While a university student, Sonder cofounder Francis Davidson began managing several apartments, greeting guests with wine and parking their cars. Thus he was creating a new approach to hospitality, as the company’s website states. Over the next few years, Davidson experimented with various business models before cofounding Sonder with Martin Picard in 2014. The company positioned itself as something between Airbnb and a traditional hotel chain, offering long-term stays in tech-enabled properties popular with remote workers, CNBC reported.
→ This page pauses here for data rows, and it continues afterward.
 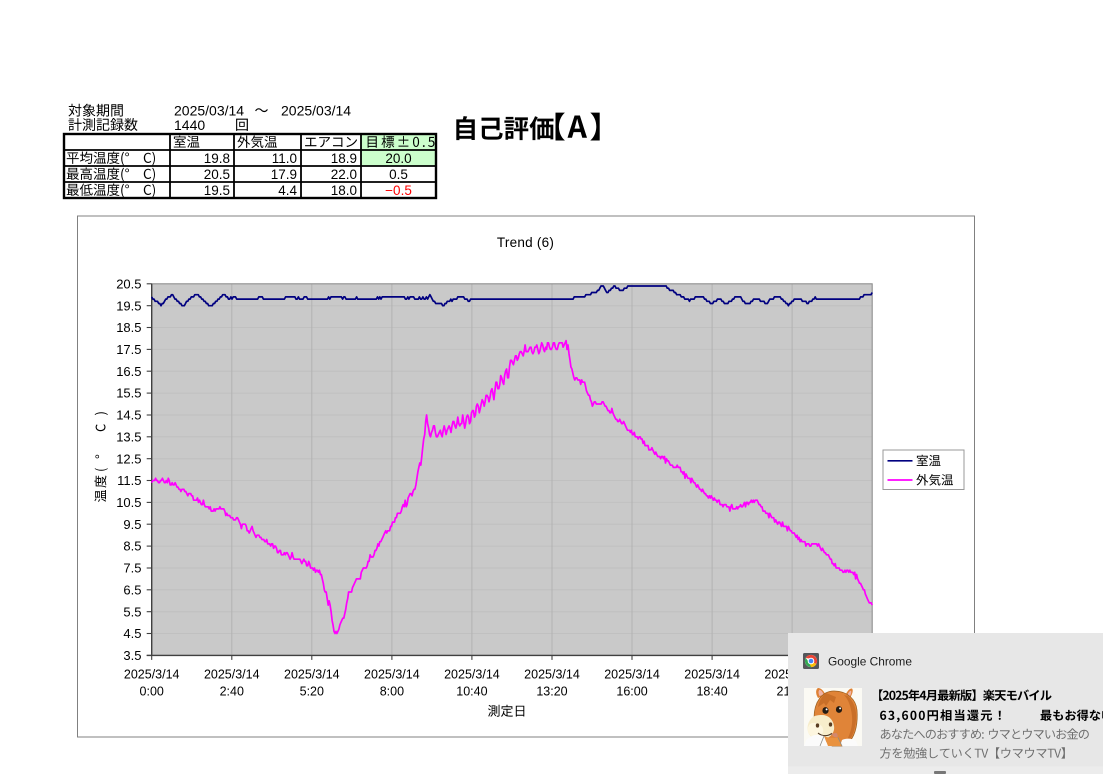 I want to click on svg-text: 18.0, so click(x=344, y=190).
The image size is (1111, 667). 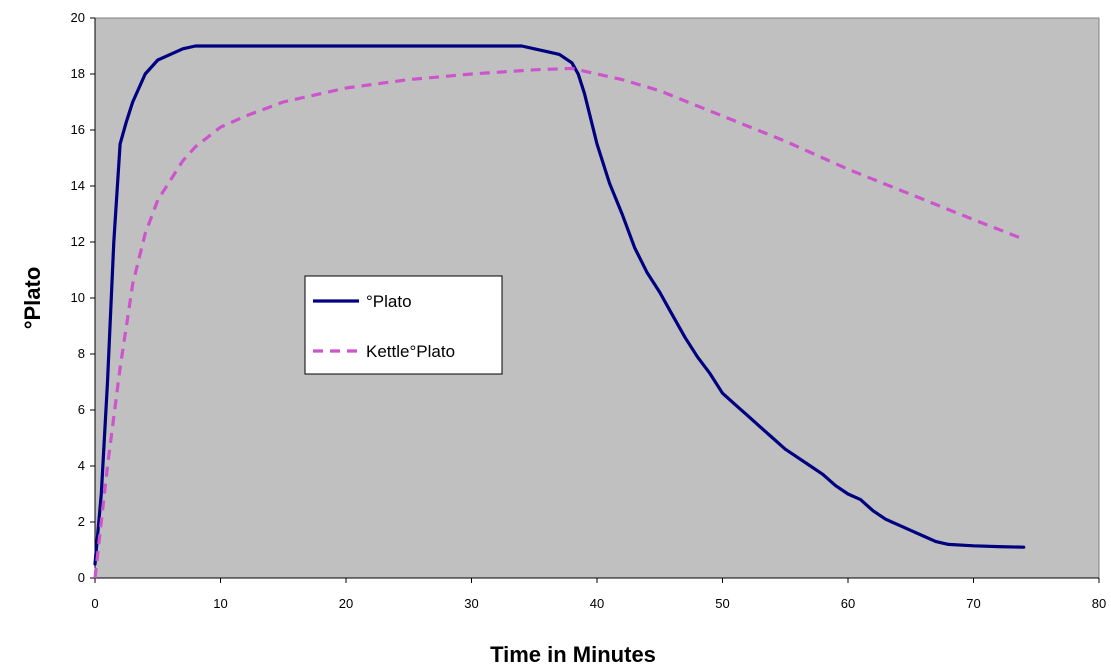 I want to click on x-axis-title: Time in Minutes, so click(x=573, y=654).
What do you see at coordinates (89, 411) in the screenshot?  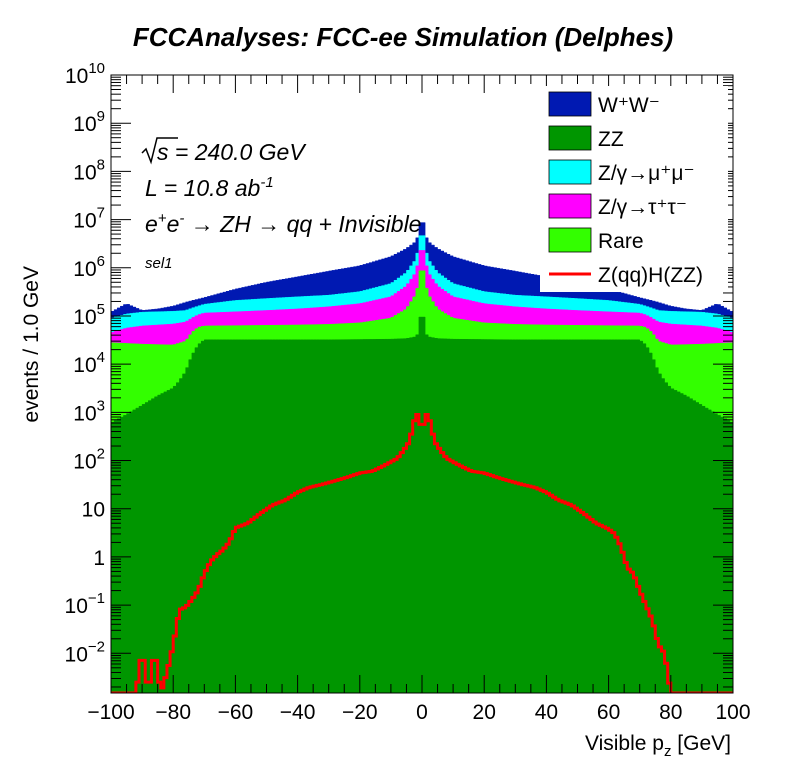 I see `y-tick-label: 10³` at bounding box center [89, 411].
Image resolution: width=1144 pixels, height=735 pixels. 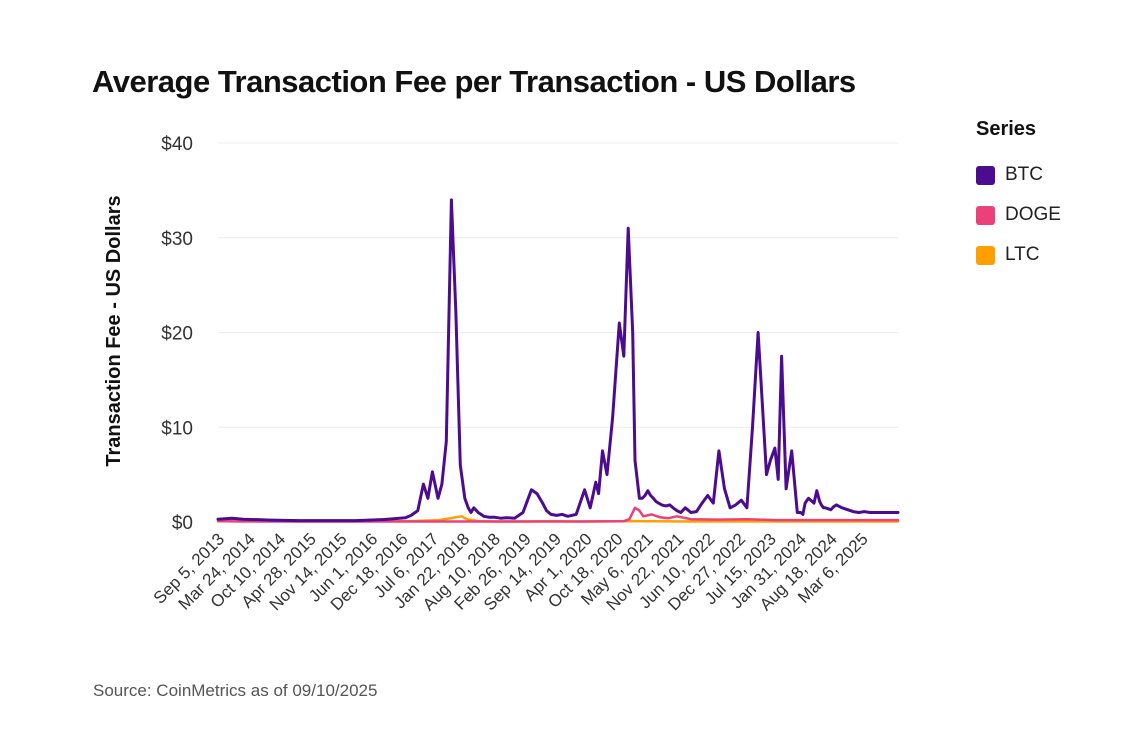 What do you see at coordinates (177, 144) in the screenshot?
I see `y-tick-label: $40` at bounding box center [177, 144].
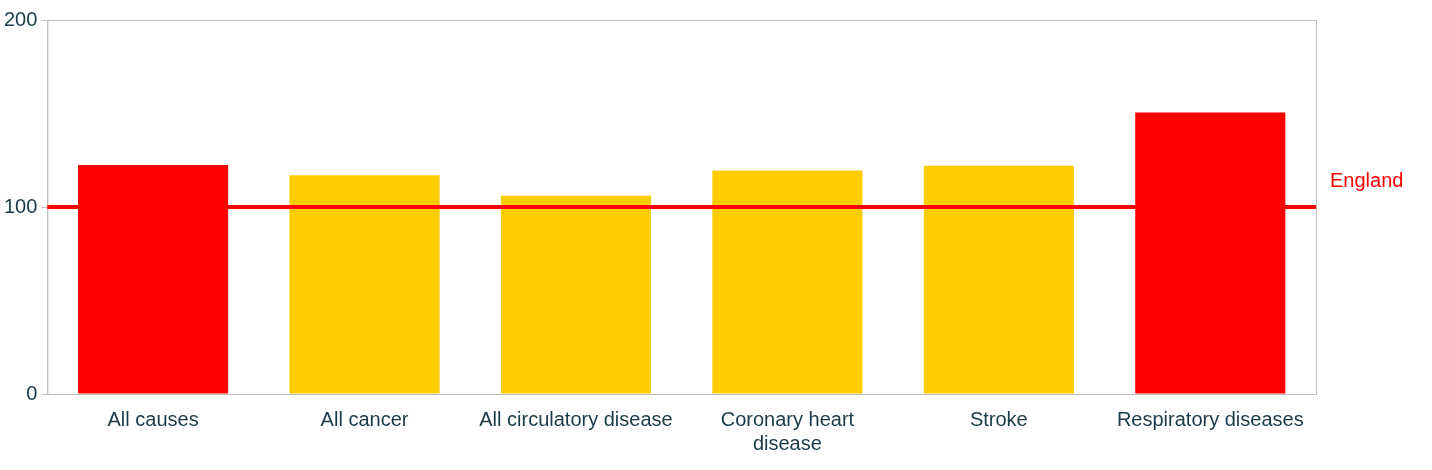  I want to click on y-tick-label: 200, so click(20, 18).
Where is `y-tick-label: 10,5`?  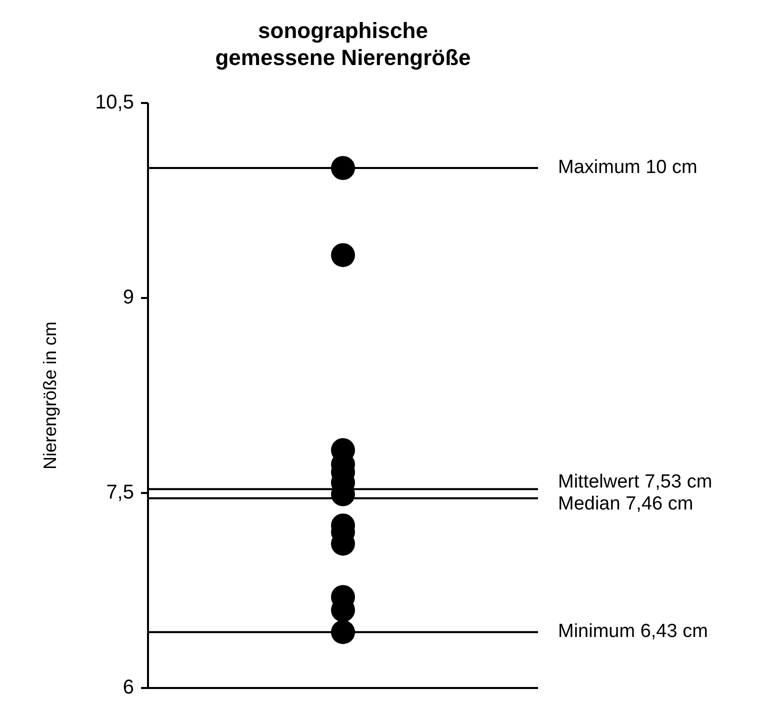 y-tick-label: 10,5 is located at coordinates (114, 102).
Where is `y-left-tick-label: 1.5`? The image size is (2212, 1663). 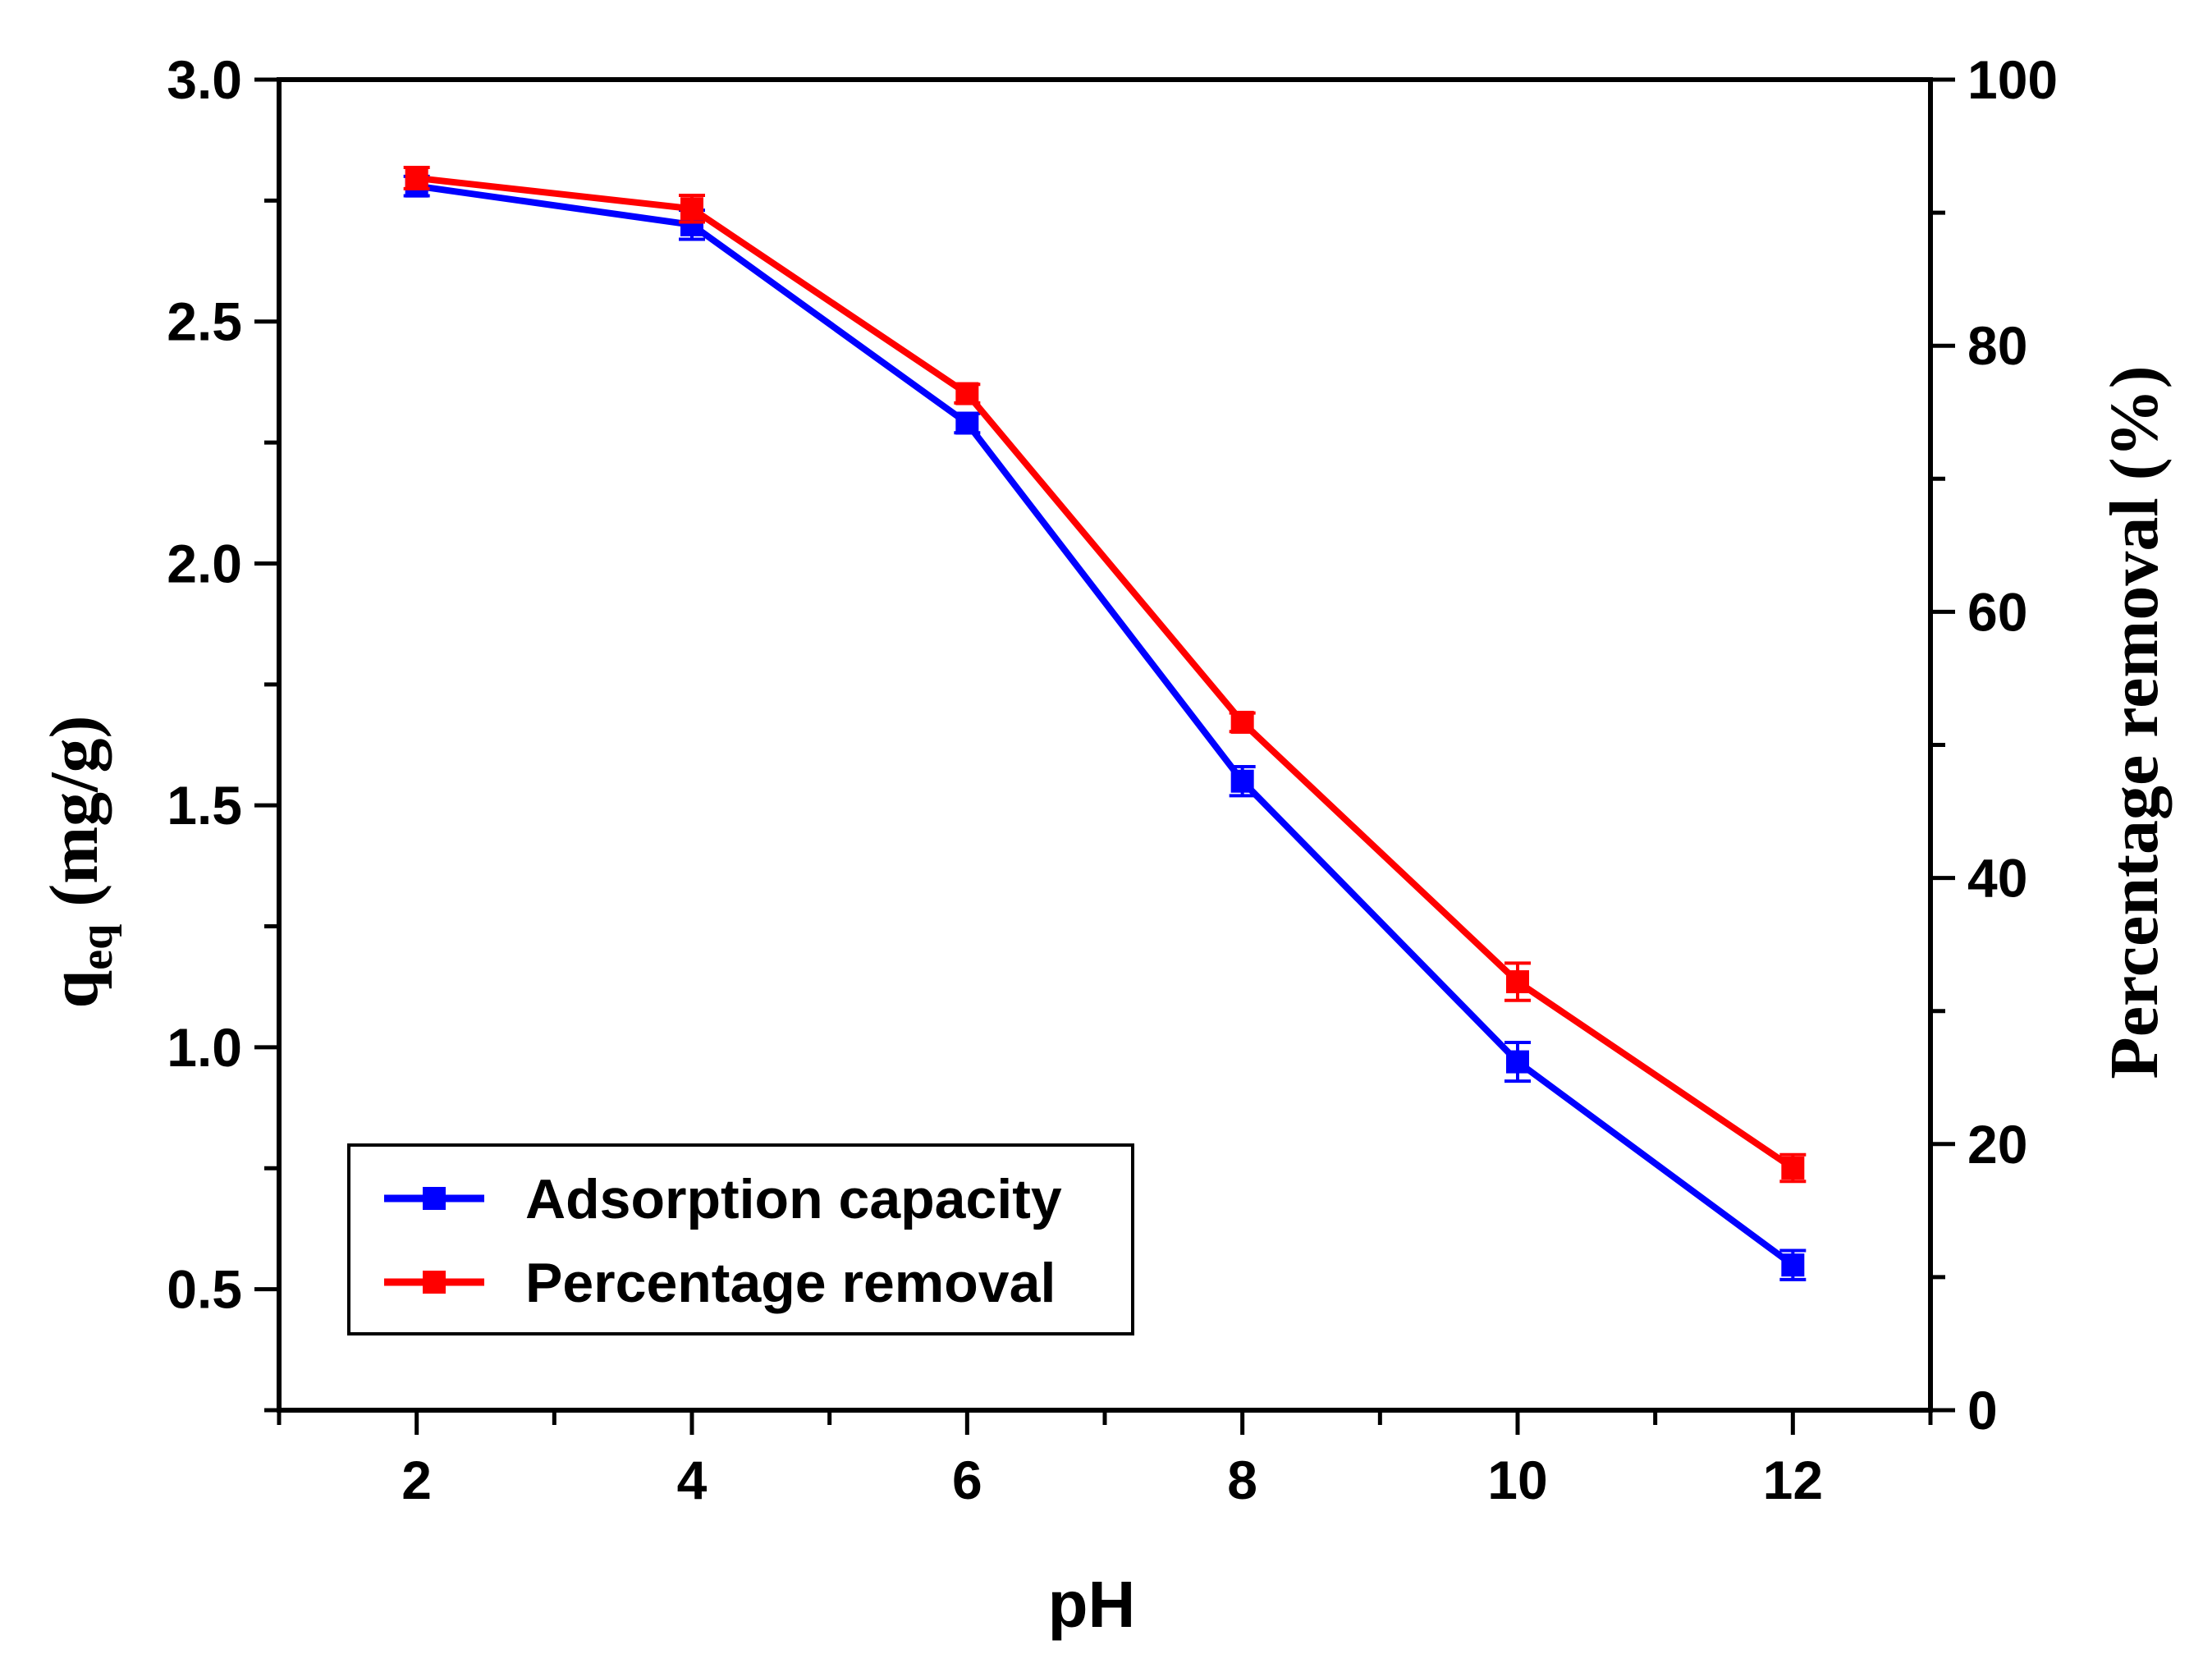 y-left-tick-label: 1.5 is located at coordinates (205, 806).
For a time, the business expanded rapidly. In the first quarter of 2021, when Sonder reported its first public financial results, revenue grew 11% versus the fourth quarter of 2020. In January 2022, the hotelier went public through a merger with a SPAC at a valuation of $1.9 billion, with its market value later peaking at $2.3 billion.

However, the company’s shares soon began to slide. In its 2021 year-end letter to shareholders, published in March 2022, Sonder reported that while revenue was increasing, so were losses. The company operated many of its hotels under long-term leases, resulting in an asset-heavy strategy, i.e., one that provided control but also created high management, maintenance, and depreciation costs. The hospitality sector has increasingly moved away from this model, CNBC noted.

In August 2024, Sonder and Marriott signed a licensing agreement that allowed its boutique hotel rooms to be booked through Marriott’s Bonvoy platform. Many viewed the deal as a lifeline for the struggling micro-cap company, CNBC wrote. But it ultimately failed to help. In its second-quarter earnings this year, Sonder warned that it might not have sufficient liquidity to meet its financial obligations, raising “substantial doubt” about its ability to continue as a going concern, Bloomberg reported.